The vast majority of our customers are private individuals. They are genuine booklovers and seek to ennoble their private libraries. They may also have a particular interest in specific contents and topics of ancient manuscripts. For example: medical botany and therapeutic practices. They are usually of medium-high purchasing power. Numerous libraries, museums from all over the world and prestigious universities such as Harvard or Princeton are also our customers. In this way, our editions allow researchers in countries far away from the library that houses the original manuscript to study these works. Our editions are also chosen as official gifts on numerous occasions. The Vatican, the White House and the Elysée Palace all have M. Moleiro codices in their libraries. They are even sometimes featured in movies and TV series, such as Kingdom of Heaven.
In which countries do you sell your products?
Since the love of beauty knows no borders, our replicas reach all those interested in art, culture and history. We have customers in more than 75 countries on all continents. This includes France, Germany, Switzerland as well as the USA, Mexico, Brazil, Australia and Japan.
How much competition do you face in this industry and how do you set yourself apart?
There are very few publishers in the world who specialise in manuscript reproduction. While most publishers offer a simple paper support on which photographs of pages are printed, we basically make a new manuscript. Unfortunately the facsimile industry has declined to such a degree with so many low-quality works being produced, that I personally decided to distance myself from the concept of facsimile by coining the term “identical reproduction” or “new original” for our editions – because that’s what they are.
How many copies do you sell per year and how many employees do you have?
Each edition is unique and limited to 987 copies numbered and authenticated by the notary public. The fact that the print run is less than 1,000 is born of the desire to offer customers a select, painstaking product that can increase in value. And number 7 is very significant: it’s a biblical number, it’s perfection. The average price of our edition is €4500 and the codices are sold until the limited edition runs out. The editions are unrepeatable, so when all the 987 copies are sold, that is it. We hire around 50 people, but there are many more involved in the production of perfect reproductions and commentary volumes and their number goes up with each edition we publish. We collaborate with photographers and digital image professionals, university professors, archivists and experts in manuscripts.
Do you care about digitalization for your business?
Although digitalization is seen as a terrible threat to the publishing world, we actually consider it very positive for our business. For many people, it is the first and easiest way to enter the world of manuscripts and to get to know this fascinating patrimony. However, the feeling of holding the book in your hands simply cannot be compared to looking at it on the screen. Those who want to discover those books in the most unique and personal way, will seek the “real thing”, and our new originals are as close as you can get to recreating the experience of sitting next to a fireplace admiring exquisite paintings in a 500-year codex. Our codices have souls because the final touches are always decided by the human eye, not by computers.
What are your plans for the future?
We will continue to expand this dream library that is our collection with the most beautiful and fascinating illuminated manuscripts not yet reproduced.
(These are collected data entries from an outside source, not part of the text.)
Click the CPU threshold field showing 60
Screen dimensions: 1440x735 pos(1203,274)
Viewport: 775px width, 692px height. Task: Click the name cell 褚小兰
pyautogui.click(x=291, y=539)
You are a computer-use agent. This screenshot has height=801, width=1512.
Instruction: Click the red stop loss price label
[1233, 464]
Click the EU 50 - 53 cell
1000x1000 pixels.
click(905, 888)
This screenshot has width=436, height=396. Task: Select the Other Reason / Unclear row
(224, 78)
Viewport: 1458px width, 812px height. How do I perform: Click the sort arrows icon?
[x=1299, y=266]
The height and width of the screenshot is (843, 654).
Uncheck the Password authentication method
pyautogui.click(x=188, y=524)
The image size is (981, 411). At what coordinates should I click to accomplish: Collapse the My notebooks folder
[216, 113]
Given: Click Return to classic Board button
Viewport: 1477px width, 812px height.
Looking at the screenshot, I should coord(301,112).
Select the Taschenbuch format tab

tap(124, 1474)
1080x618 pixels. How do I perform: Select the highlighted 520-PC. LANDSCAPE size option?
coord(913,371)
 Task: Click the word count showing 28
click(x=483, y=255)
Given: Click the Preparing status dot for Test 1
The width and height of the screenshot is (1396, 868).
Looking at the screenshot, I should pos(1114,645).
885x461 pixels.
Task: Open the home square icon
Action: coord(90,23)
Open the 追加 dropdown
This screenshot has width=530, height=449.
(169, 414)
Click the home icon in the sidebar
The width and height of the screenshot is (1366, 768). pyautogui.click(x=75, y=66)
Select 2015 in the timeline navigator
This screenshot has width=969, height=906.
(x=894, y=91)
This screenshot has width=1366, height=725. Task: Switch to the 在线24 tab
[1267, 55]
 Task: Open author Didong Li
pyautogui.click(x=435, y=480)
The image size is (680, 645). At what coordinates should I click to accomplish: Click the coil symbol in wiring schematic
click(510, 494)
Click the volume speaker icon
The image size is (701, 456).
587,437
We have just edited and published the breathtaking Mattioli’s Dioscorides illustrated by Cibo and our next project is the one of the most original and fascinating works of Breton manuscript illumination, the Hours of Jean de Montauban.
Manuel Moleiro is a native of Cea, a small town in Galicia, Spain. He studied journalism at the Autonomous University of Barcelona. In 1977 he founded the publishing house Ebrisa, specialising in the publication of high quality art books. Fourteen years later, in 1991, he founded M. Moleiro Editor (, where he uses an unique process to develop exact replicas of the most beautiful illuminated manuscripts.